Privacy & Information Security Law Blog

On March 6, 2018, Singapore’s Ministry of Communications and Information announced that Singapore has joined the APEC Cross-Border Privacy Rules (“CBPR”) and Privacy Recognition for Processors (“PRP”) systems. As we previously reported, Singapore submitted its intent to join both systems in July 2017.

Singapore becomes the sixth APEC economy to join the CBPR system, joining the U.S., Mexico, Canada, Japan and South Korea, and the second APEC economy to join the PRP system, after the U.S. The decision to join will mean that once the CBPR are fully operationalized in Singapore, through a local Accountability Agent that will certify companies, Singapore-based organizations will be able certify to the CBPR and rely on them as a cross-border data transfer mechanism. Other APEC economies actively working on joining the CBPR and PRP systems include Australia, Chinese Taipei and the Philippines.

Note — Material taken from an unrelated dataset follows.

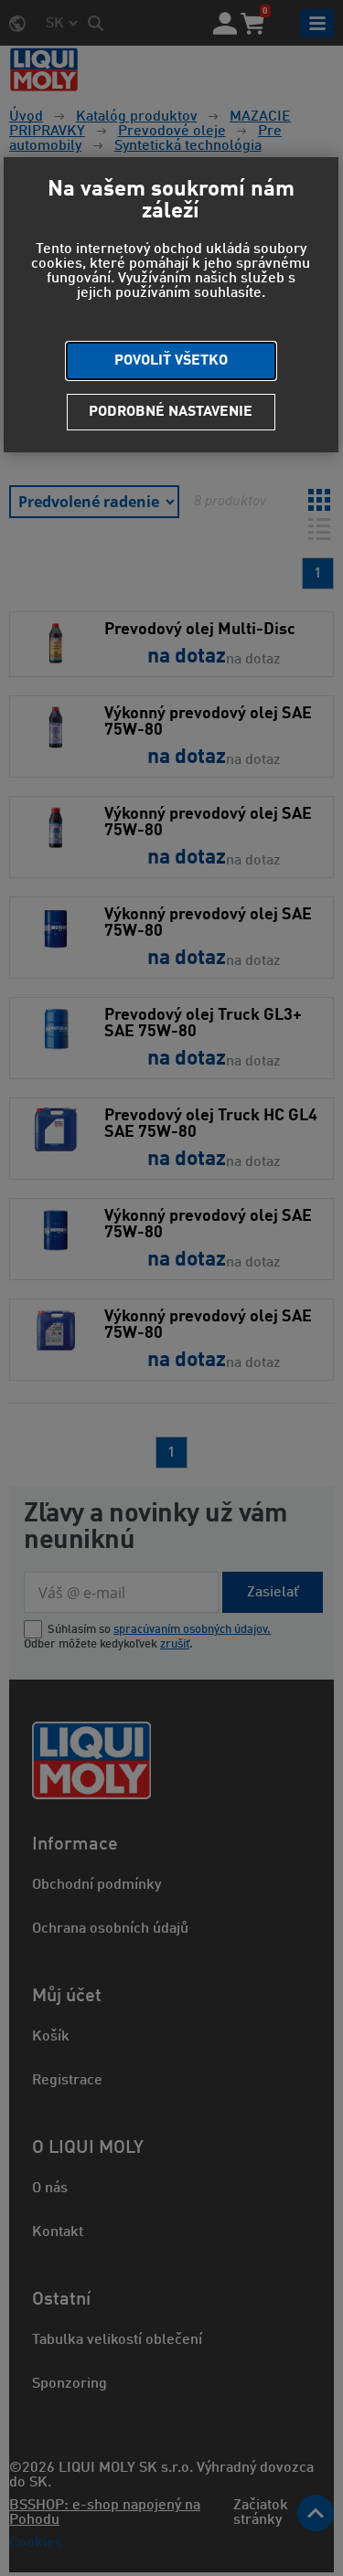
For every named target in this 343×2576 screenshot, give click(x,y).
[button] (170, 361)
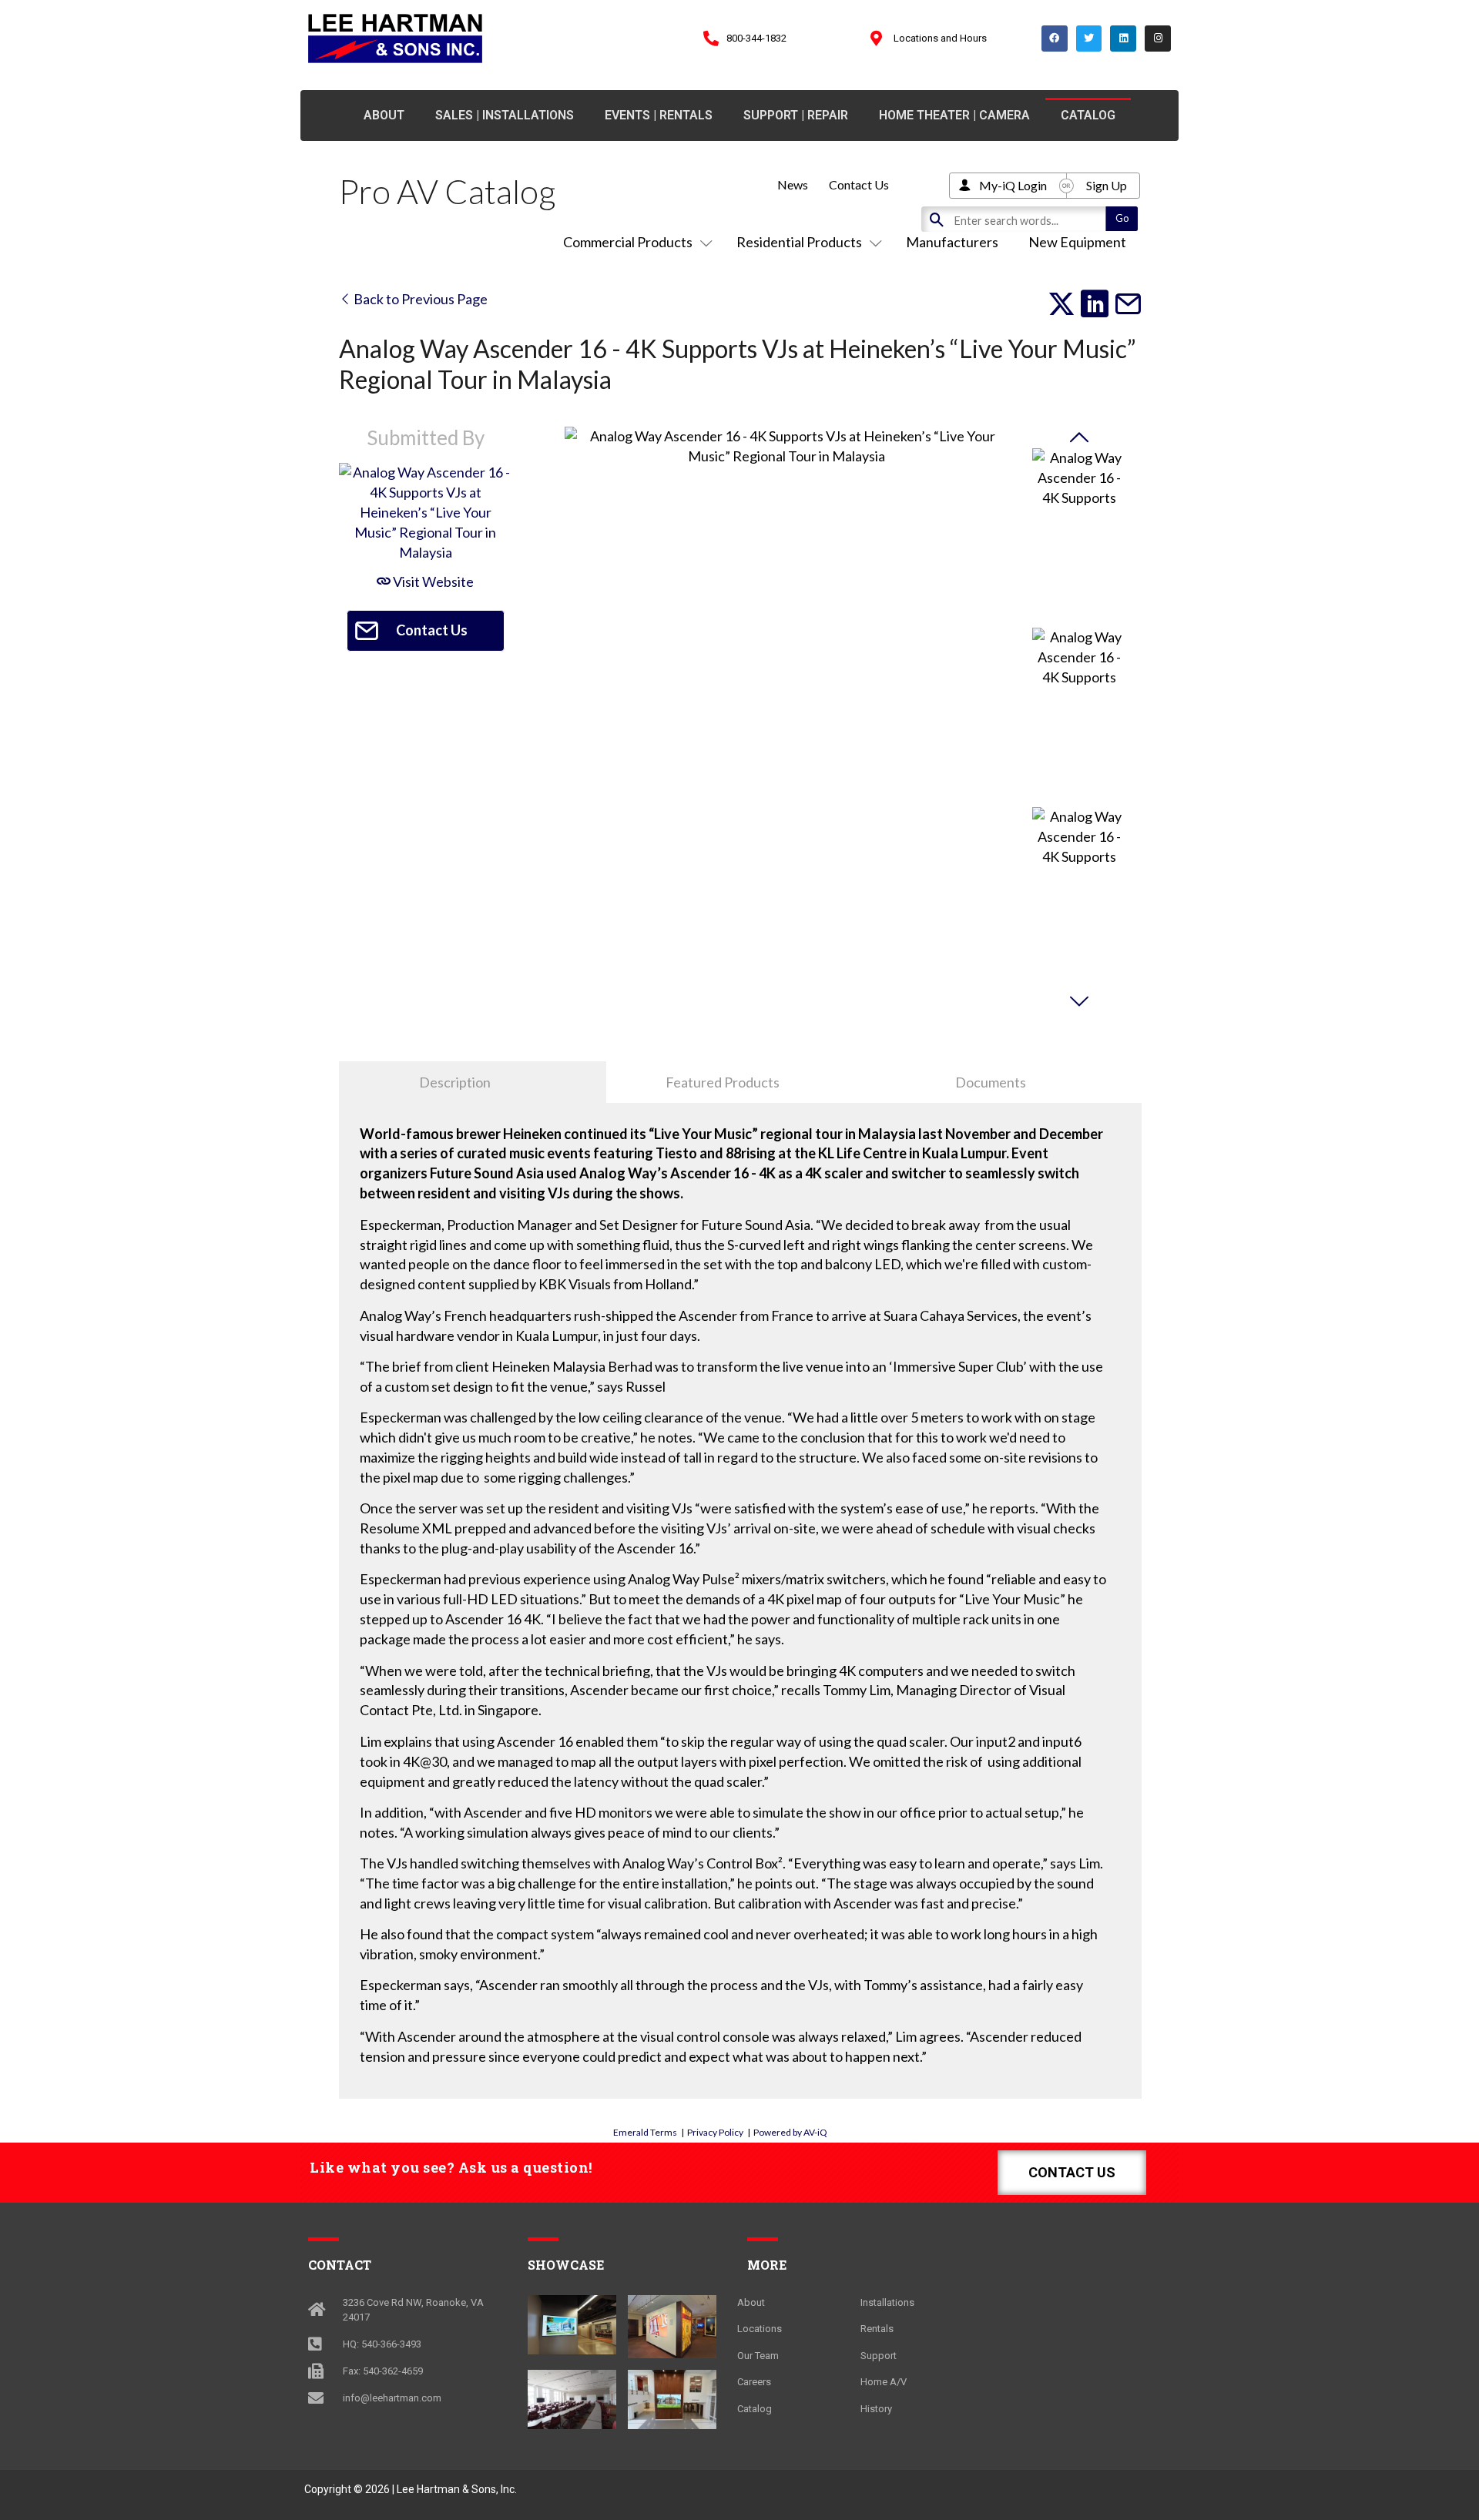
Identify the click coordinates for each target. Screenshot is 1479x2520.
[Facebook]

The APEC CBPR system is a regional, multilateral cross-border data transfer mechanism and an enforceable privacy code of conduct developed for businesses by the 21 APEC member economies. The CBPR system implements the nine high-level APEC Privacy Principles set forth in the APEC Privacy Framework.

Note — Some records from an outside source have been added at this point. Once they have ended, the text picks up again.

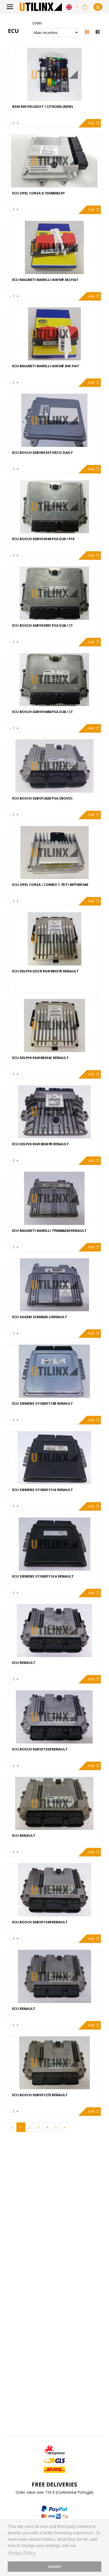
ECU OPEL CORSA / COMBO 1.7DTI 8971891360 (50, 884)
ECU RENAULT (23, 1662)
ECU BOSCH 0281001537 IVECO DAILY (42, 452)
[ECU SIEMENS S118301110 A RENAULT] (54, 1544)
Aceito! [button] (54, 2566)
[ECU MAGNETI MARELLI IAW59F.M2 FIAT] (54, 247)
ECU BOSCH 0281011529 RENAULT (40, 1749)
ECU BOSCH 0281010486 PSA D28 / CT (42, 712)
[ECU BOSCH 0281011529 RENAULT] (54, 1717)
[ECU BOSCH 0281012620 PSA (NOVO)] (54, 766)
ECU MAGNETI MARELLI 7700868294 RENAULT (49, 1230)
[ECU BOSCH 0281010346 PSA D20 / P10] (54, 506)
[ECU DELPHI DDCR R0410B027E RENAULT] (54, 939)
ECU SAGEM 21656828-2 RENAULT (39, 1317)
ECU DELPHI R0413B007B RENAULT (40, 1144)
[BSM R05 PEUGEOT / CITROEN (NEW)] (54, 74)
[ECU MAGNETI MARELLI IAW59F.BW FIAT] (54, 334)
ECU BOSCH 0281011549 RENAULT (40, 1922)
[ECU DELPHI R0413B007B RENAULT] (54, 1112)
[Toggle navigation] (10, 7)
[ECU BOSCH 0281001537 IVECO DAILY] (54, 420)
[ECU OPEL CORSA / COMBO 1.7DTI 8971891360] (54, 852)
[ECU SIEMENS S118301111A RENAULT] (54, 1457)
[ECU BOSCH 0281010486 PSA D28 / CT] (54, 679)
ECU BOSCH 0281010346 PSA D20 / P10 (43, 539)
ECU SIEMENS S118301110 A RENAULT (43, 1576)
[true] (97, 32)
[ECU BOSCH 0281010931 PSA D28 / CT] (54, 593)
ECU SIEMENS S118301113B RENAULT (42, 1403)
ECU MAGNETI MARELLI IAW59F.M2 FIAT (45, 279)
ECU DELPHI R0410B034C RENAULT (40, 1058)
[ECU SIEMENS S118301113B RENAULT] (54, 1371)
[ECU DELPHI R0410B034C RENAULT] (54, 1025)
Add (91, 123)
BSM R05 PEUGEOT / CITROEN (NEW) (42, 106)
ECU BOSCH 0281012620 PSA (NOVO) (42, 798)
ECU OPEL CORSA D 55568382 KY (38, 193)
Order (37, 22)
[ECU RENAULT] (54, 1630)
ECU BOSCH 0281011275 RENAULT (40, 2095)
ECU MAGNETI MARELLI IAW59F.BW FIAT (45, 366)
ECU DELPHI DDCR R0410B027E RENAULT (45, 971)
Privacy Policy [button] (22, 2553)
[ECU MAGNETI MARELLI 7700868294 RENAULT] (54, 1198)
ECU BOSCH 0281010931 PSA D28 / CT (42, 625)
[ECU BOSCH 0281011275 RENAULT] (54, 2063)
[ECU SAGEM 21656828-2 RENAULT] (54, 1285)
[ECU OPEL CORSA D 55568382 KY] (54, 160)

As we previously reported, the APEC PRP system allows information processors to demonstrate their ability to effectively implement an information controller’s privacy obligations related to the processing of personal information. The PRP also enables information controllers to identify qualified and accountable processors, as well as to assist small- or medium-sized processors that are not widely known to gain visibility and credibility.